REQUIRED WORK:
Give back all the data exactly, line by line.

MATERIAL SHOWN:

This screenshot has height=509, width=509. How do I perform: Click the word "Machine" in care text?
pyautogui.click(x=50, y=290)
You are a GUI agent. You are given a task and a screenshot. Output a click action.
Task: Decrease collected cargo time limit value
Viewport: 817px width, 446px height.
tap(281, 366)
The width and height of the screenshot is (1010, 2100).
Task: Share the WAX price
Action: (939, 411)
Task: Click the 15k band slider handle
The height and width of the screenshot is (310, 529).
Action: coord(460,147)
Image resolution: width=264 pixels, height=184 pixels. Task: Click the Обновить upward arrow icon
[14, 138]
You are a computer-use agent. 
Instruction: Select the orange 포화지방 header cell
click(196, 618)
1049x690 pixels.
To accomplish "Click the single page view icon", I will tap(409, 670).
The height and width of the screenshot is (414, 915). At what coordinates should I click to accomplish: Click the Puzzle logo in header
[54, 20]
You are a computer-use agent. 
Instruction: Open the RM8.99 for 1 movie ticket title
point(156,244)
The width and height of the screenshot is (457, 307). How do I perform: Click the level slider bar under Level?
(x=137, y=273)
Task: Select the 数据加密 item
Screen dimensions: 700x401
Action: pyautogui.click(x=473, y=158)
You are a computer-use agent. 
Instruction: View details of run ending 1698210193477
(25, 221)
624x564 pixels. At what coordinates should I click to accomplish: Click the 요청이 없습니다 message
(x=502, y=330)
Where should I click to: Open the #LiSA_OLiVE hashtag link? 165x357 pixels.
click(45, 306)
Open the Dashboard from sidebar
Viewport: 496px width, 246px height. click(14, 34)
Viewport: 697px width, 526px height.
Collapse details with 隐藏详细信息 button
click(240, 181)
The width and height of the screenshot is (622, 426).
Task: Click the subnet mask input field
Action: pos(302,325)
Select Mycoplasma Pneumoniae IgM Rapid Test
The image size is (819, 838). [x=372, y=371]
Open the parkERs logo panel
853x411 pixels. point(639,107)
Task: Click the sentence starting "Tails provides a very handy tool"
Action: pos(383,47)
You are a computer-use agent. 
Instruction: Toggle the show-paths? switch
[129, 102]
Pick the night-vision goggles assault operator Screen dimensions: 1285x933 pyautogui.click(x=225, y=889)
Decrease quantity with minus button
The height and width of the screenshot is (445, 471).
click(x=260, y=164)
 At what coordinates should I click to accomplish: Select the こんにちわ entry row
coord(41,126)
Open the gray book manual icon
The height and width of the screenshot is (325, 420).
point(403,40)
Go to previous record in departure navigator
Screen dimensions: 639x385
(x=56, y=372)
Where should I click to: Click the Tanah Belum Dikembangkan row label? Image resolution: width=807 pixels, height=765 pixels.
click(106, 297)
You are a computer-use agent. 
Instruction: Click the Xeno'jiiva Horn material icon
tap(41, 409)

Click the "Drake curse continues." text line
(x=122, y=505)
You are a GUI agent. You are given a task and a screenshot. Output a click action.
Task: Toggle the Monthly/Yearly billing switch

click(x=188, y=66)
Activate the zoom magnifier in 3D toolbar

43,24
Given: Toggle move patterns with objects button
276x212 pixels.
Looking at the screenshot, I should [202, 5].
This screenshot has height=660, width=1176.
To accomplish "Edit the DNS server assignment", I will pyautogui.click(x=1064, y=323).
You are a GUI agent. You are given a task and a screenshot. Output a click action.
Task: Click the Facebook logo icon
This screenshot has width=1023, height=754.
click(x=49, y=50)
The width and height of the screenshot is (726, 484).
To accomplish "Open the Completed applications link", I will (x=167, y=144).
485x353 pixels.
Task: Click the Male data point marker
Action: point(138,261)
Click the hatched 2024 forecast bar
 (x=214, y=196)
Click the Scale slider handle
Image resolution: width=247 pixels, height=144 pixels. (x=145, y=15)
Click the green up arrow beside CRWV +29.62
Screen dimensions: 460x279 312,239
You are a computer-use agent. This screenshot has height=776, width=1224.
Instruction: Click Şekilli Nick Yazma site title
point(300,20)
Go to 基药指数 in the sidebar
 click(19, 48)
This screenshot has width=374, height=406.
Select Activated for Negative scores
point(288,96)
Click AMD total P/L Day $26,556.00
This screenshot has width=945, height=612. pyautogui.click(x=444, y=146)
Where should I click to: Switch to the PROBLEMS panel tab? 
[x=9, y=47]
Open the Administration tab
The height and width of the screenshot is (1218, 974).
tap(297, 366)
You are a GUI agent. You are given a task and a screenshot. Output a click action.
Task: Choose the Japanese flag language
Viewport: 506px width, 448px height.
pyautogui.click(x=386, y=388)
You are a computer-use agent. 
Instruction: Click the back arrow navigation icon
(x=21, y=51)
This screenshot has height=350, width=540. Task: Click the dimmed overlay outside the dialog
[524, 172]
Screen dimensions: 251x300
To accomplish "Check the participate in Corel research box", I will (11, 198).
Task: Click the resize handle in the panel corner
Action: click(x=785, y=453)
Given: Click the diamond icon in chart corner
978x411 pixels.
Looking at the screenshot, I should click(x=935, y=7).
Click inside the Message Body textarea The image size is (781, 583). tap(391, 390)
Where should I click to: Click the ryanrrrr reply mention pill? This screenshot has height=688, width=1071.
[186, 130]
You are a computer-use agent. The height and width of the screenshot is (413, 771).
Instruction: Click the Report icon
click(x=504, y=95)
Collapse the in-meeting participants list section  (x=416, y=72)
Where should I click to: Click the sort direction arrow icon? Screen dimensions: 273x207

FINAL ANSWER:
This screenshot has height=509, width=509. How do I perform: Click the word "Machine" in care text?
pyautogui.click(x=50, y=290)
You are a GUI agent. You are given a task and a screenshot. Output a click action.
Task: Decrease collected cargo time limit value
Viewport: 817px width, 446px height.
tap(281, 366)
The width and height of the screenshot is (1010, 2100).
Task: Share the WAX price
Action: (939, 411)
Task: Click the 15k band slider handle
The height and width of the screenshot is (310, 529).
Action: coord(460,147)
Image resolution: width=264 pixels, height=184 pixels. Task: Click the Обновить upward arrow icon
[14, 138]
You are a computer-use agent. 
Instruction: Select the orange 포화지방 header cell
click(196, 618)
1049x690 pixels.
To accomplish "Click the single page view icon", I will tap(409, 670).
The height and width of the screenshot is (414, 915). At what coordinates should I click to accomplish: Click the Puzzle logo in header
[54, 20]
You are a computer-use agent. 
Instruction: Open the RM8.99 for 1 movie ticket title
point(156,244)
The width and height of the screenshot is (457, 307). How do I perform: Click the level slider bar under Level?
(x=137, y=273)
Task: Select the 数据加密 item
Screen dimensions: 700x401
Action: pyautogui.click(x=473, y=158)
You are a computer-use agent. 
Instruction: View details of run ending 1698210193477
(25, 221)
624x564 pixels. At what coordinates should I click to accomplish: Click the 요청이 없습니다 message
(x=502, y=330)
Where should I click to: Open the #LiSA_OLiVE hashtag link? 165x357 pixels.
click(45, 306)
Open the Dashboard from sidebar
Viewport: 496px width, 246px height. click(14, 34)
Viewport: 697px width, 526px height.
Collapse details with 隐藏详细信息 button
click(240, 181)
The width and height of the screenshot is (622, 426).
Task: Click the subnet mask input field
Action: pos(302,325)
Select Mycoplasma Pneumoniae IgM Rapid Test
The image size is (819, 838). [x=372, y=371]
Open the parkERs logo panel
853x411 pixels. point(639,107)
Task: Click the sentence starting "Tails provides a very handy tool"
Action: pos(383,47)
You are a computer-use agent. 
Instruction: Toggle the show-paths? switch
[129, 102]
Pick the night-vision goggles assault operator Screen dimensions: 1285x933 pyautogui.click(x=225, y=889)
Decrease quantity with minus button
The height and width of the screenshot is (445, 471).
click(x=260, y=164)
 At what coordinates should I click to accomplish: Select the こんにちわ entry row
coord(41,126)
Open the gray book manual icon
The height and width of the screenshot is (325, 420).
point(403,40)
Go to previous record in departure navigator
Screen dimensions: 639x385
(x=56, y=372)
Where should I click to: Click the Tanah Belum Dikembangkan row label? Image resolution: width=807 pixels, height=765 pixels.
click(106, 297)
You are a computer-use agent. 
Instruction: Click the Xeno'jiiva Horn material icon
tap(41, 409)

Click the "Drake curse continues." text line
(x=122, y=505)
You are a GUI agent. You are given a task and a screenshot. Output a click action.
Task: Toggle the Monthly/Yearly billing switch

click(x=188, y=66)
Activate the zoom magnifier in 3D toolbar

43,24
Given: Toggle move patterns with objects button
276x212 pixels.
Looking at the screenshot, I should [202, 5].
This screenshot has height=660, width=1176.
To accomplish "Edit the DNS server assignment", I will pyautogui.click(x=1064, y=323).
You are a GUI agent. You are given a task and a screenshot. Output a click action.
Task: Click the Facebook logo icon
This screenshot has width=1023, height=754.
click(x=49, y=50)
The width and height of the screenshot is (726, 484).
To accomplish "Open the Completed applications link", I will (x=167, y=144).
485x353 pixels.
Task: Click the Male data point marker
Action: point(138,261)
Click the hatched 2024 forecast bar
 (x=214, y=196)
Click the Scale slider handle
Image resolution: width=247 pixels, height=144 pixels. (x=145, y=15)
Click the green up arrow beside CRWV +29.62
Screen dimensions: 460x279 312,239
You are a computer-use agent. This screenshot has height=776, width=1224.
Instruction: Click Şekilli Nick Yazma site title
point(300,20)
Go to 基药指数 in the sidebar
 click(19, 48)
This screenshot has width=374, height=406.
Select Activated for Negative scores
point(288,96)
Click AMD total P/L Day $26,556.00
This screenshot has width=945, height=612. pyautogui.click(x=444, y=146)
Where should I click to: Switch to the PROBLEMS panel tab? 
[x=9, y=47]
Open the Administration tab
The height and width of the screenshot is (1218, 974).
tap(297, 366)
You are a GUI agent. You are given a task and a screenshot. Output a click action.
Task: Choose the Japanese flag language
Viewport: 506px width, 448px height.
pyautogui.click(x=386, y=388)
You are a computer-use agent. 
Instruction: Click the back arrow navigation icon
(x=21, y=51)
This screenshot has height=350, width=540. Task: Click the dimmed overlay outside the dialog
[524, 172]
Screen dimensions: 251x300
To accomplish "Check the participate in Corel research box", I will (11, 198).
Task: Click the resize handle in the panel corner
Action: click(x=785, y=453)
Given: Click the diamond icon in chart corner
978x411 pixels.
Looking at the screenshot, I should click(x=935, y=7).
Click inside the Message Body textarea The image size is (781, 583). tap(391, 390)
Where should I click to: Click the ryanrrrr reply mention pill? This screenshot has height=688, width=1071.
[186, 130]
You are a computer-use agent. The height and width of the screenshot is (413, 771).
Instruction: Click the Report icon
click(x=504, y=95)
Collapse the in-meeting participants list section  (x=416, y=72)
Where should I click to: Click the sort direction arrow icon? Screen dimensions: 273x207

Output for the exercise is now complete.